→ **PROBLEM TO WORK ON**: Rewrite the rows from the line containing "What do you see at coordinates (525, 51)" through the end of the rows, changing "screenshot" to "image" and keeping everything else the same. Leave the pictures out of your answer.

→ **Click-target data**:

:::

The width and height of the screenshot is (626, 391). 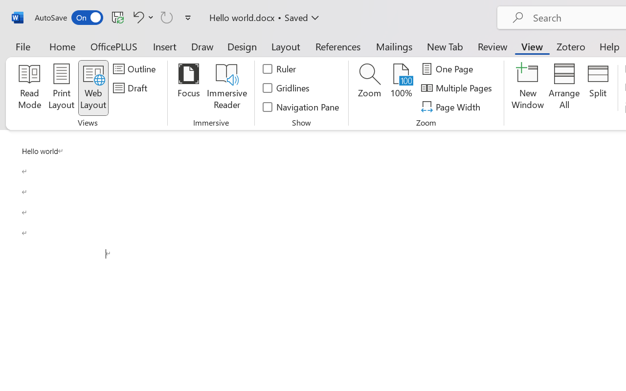 I want to click on 'Print Layout', so click(x=61, y=88).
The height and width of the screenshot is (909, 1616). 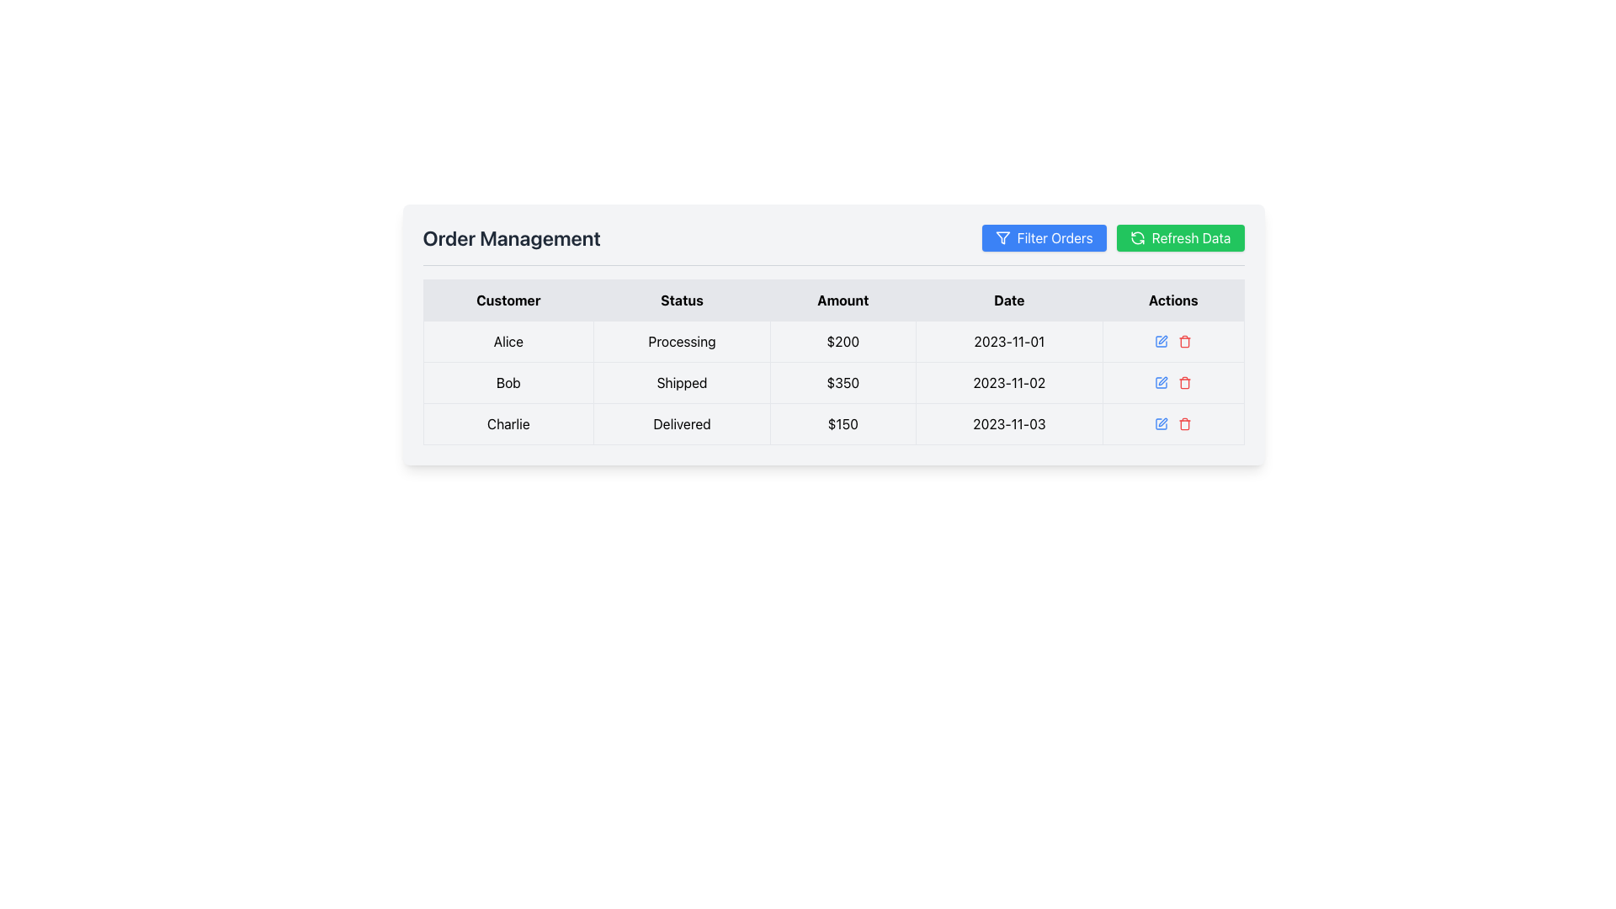 What do you see at coordinates (1163, 381) in the screenshot?
I see `the edit icon in the Actions column for the user named 'Bob'` at bounding box center [1163, 381].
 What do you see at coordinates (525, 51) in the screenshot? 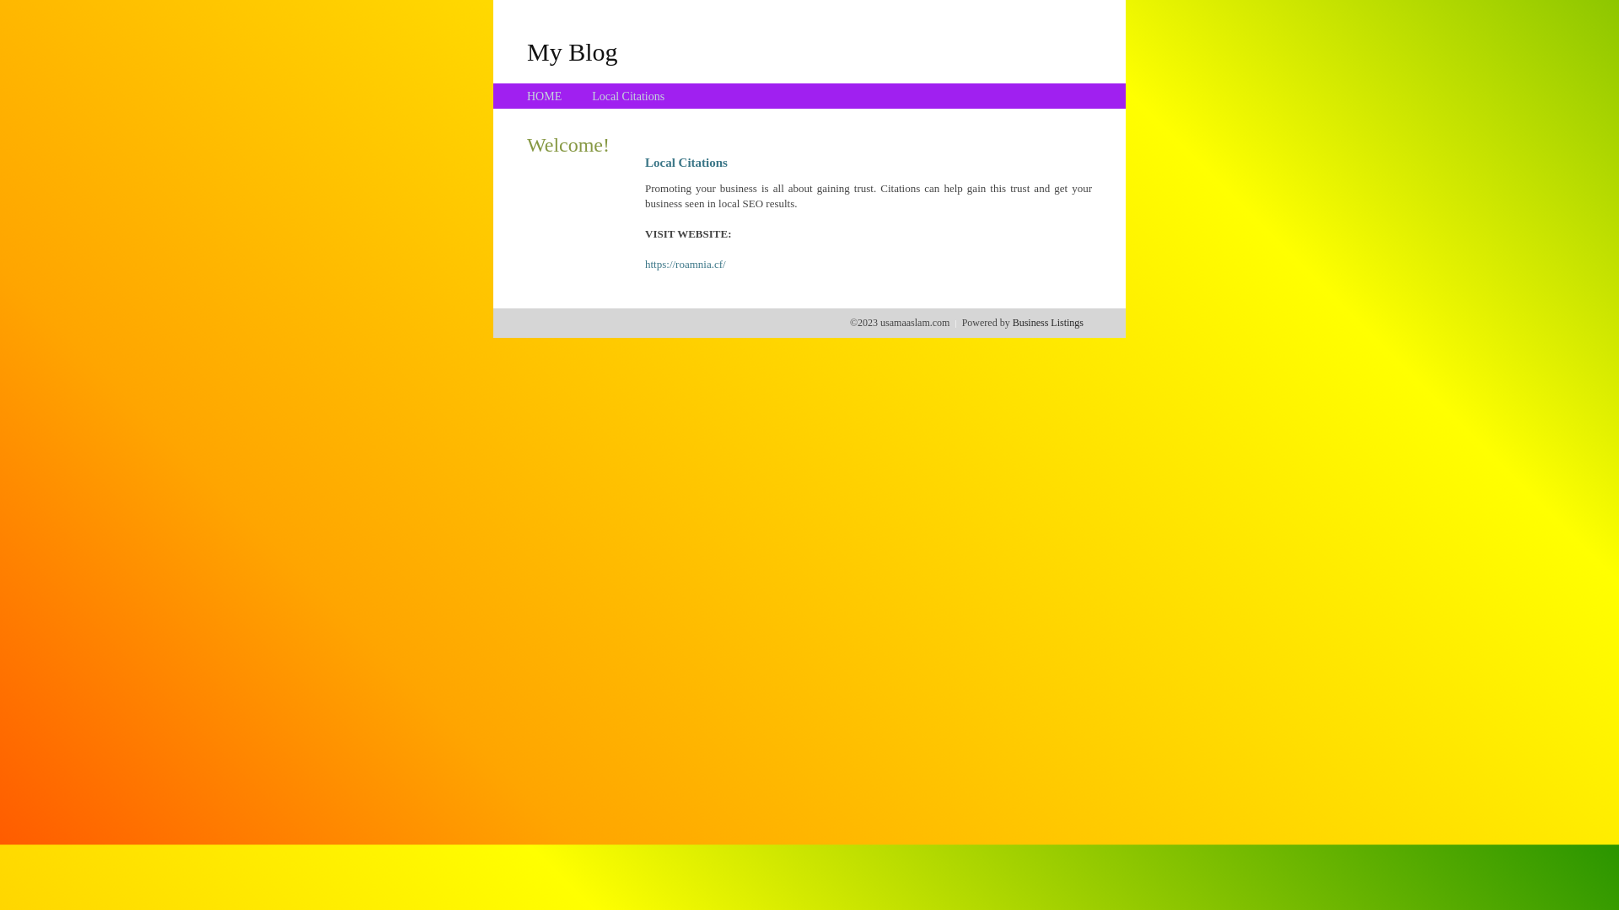
I see `'My Blog'` at bounding box center [525, 51].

:::

→ **SOLUTION**:
 What do you see at coordinates (525, 51) in the image? 
I see `'My Blog'` at bounding box center [525, 51].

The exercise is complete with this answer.